Solving Two Crises at Once: Refugee and Waste

Startup Spotlight

Recycle Beirut is employing Syrian refugees to recycle waste in Lebanon. It was one of the seven winners at the MIT Enterprise Forum Innovate for Refugees Competition in partnership with Zain Group and MBC Hope.


By Maya Sioufi


Lebanon has countless issues to deal with, chief amongst them the garbage crisis which has been ongoing since July 2015 as well as the Syrian refugee crisis with over 1.5 million refugees in Lebanon amounting to 25% of the population. One startup is looking to address both crises at once.

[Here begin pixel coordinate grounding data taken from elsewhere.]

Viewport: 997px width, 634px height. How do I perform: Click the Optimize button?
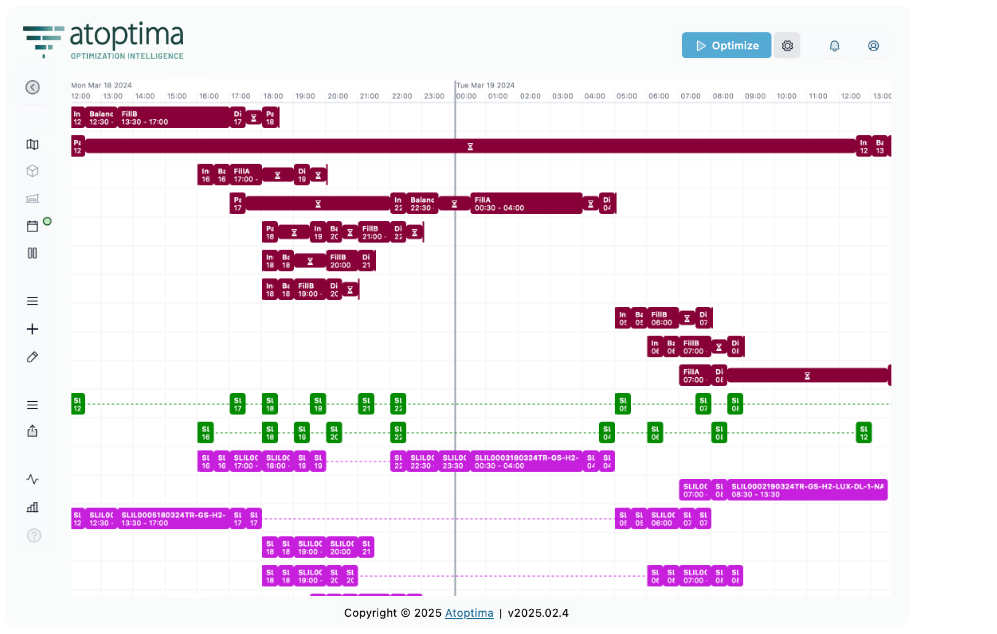726,46
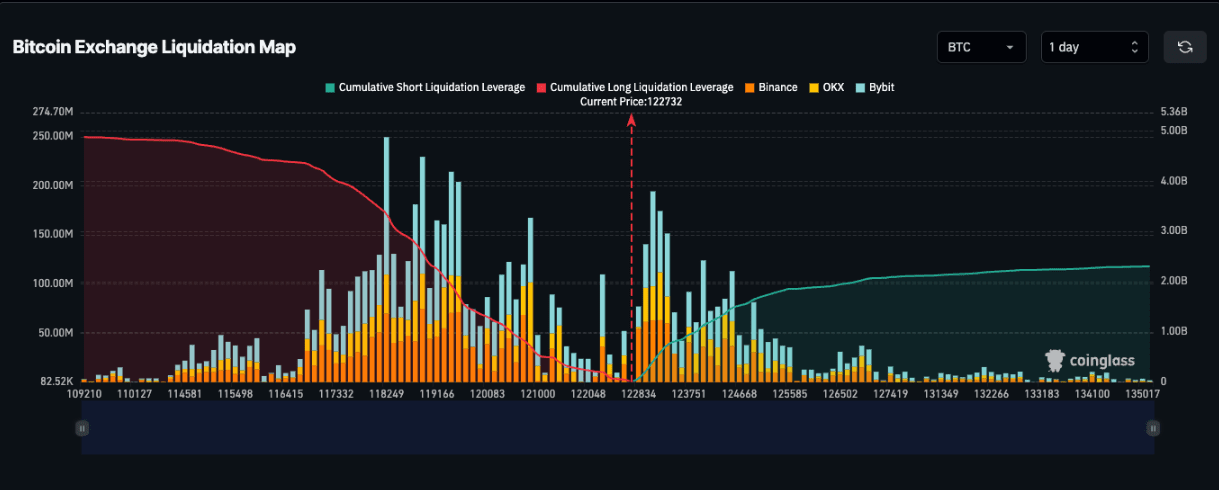Click the Current Price 122732 marker label

[631, 101]
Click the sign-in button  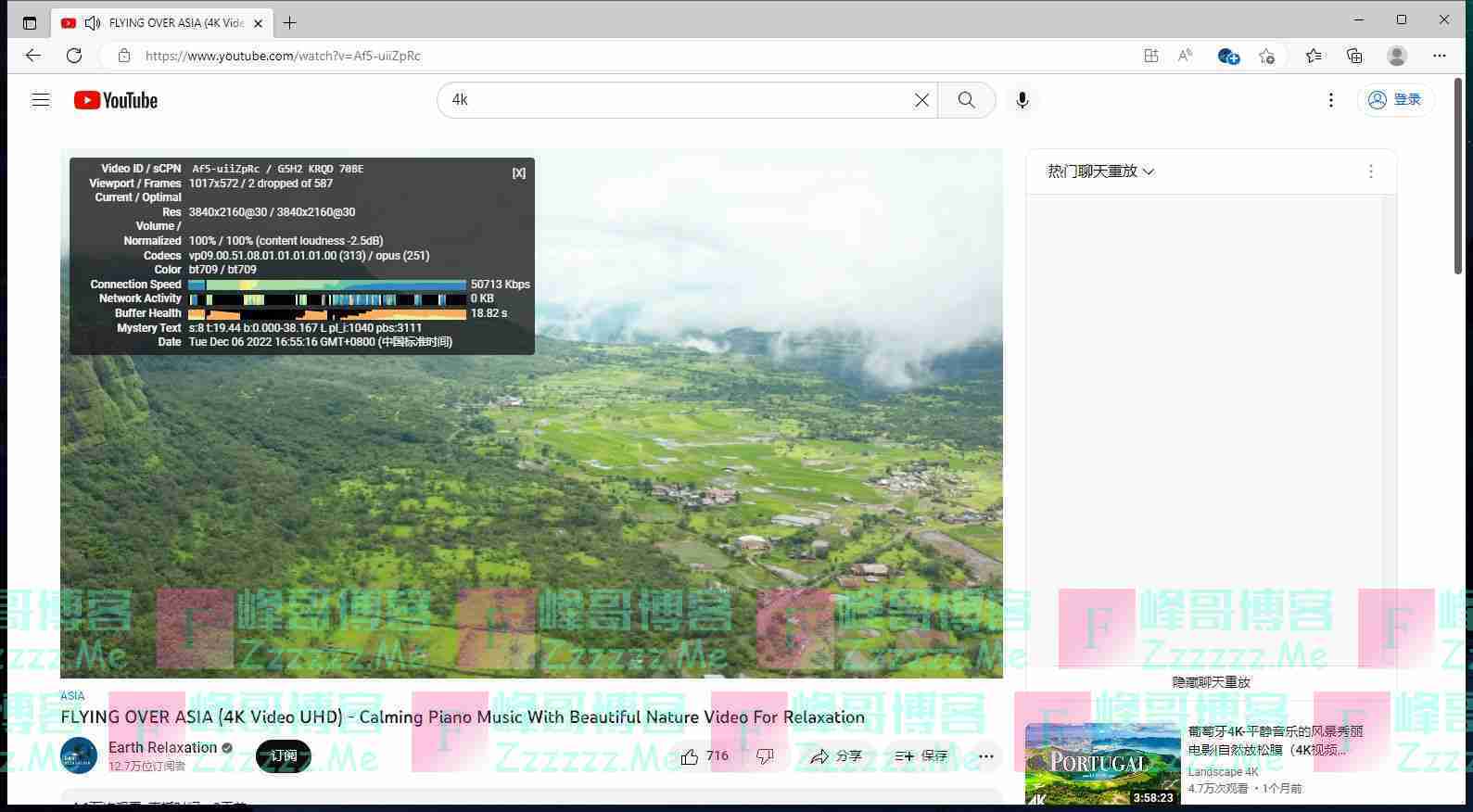(x=1395, y=100)
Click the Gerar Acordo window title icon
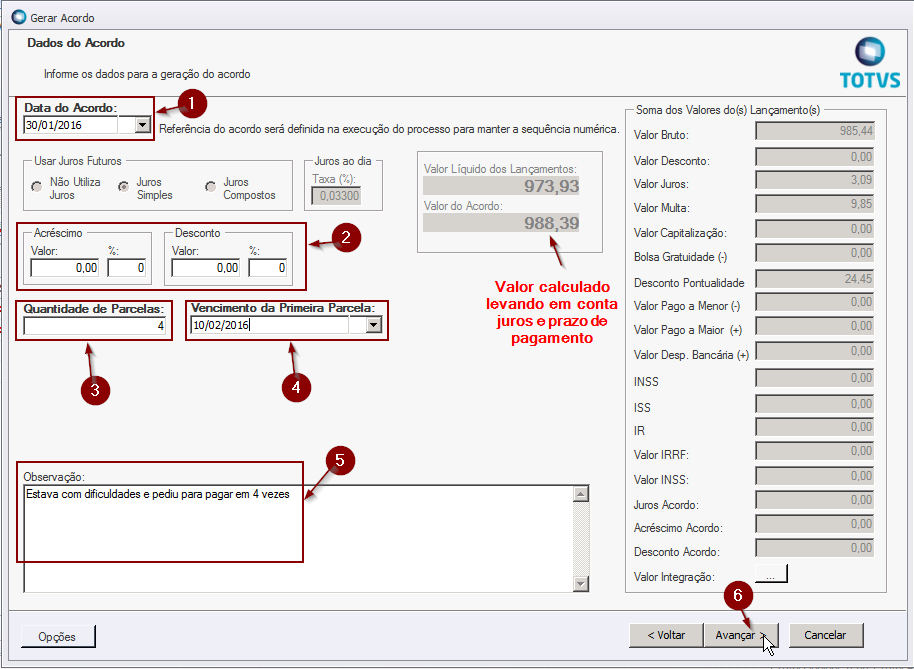The width and height of the screenshot is (914, 669). [x=18, y=17]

Recycle Beirut employs Syrian refugees to collect recyclables (paper, plastic and glass) from households and businesses in Lebanon. The startup was selected as one of the winners at the MIT Enterprise Forum Innovate for Refugees Competition which took place in Jordan in October of this year.


How it all started


Palestinian founder Sam Kazak used to live in the Shatila refugee camp. A database engineer with a degree from the Beirut Arab University, Sam works at the non-governmental organization Première Urgence Internationale as a database engineer. A refugee himself, Sam was keen on developing a solution that would empower the refugee community.


“I wanted to create jobs for refugees. Given that recycling is one of the biggest industries in the world in terms of jobs created, I thought that would be a good way to create jobs” says Sam.


The idea for the startup started about a year before the garbage crisis and involved in depth research including interviews with waste collectors. Operations were launched one month after the start of the garbage crisis.


In Lebanon, Syrian refugees are only allowed to work in a limited number of sectors: agriculture, construction and cleaning. This law enabled Recycle Beirut to legally register 17 Syrian refugees. The founders want to partner with development agencies to expand reach of employment and employ over 50 refugees next year.


In the near term, Recycle Beirut wants to expand to cover other areas in Lebanon as well as develop a tile business from green glass and construction waste. The tiles are currently at the American University of Beirut being tested for strength of material and safety. They also want to partner with municipalities to manage their waste and turn products into higher value materials such as tiles.


Looking forward, the startup has bigger ambitions: to provide material for LEED certified buildings. LEED is a certification program that recognizes the best-in-class building strategies and practices.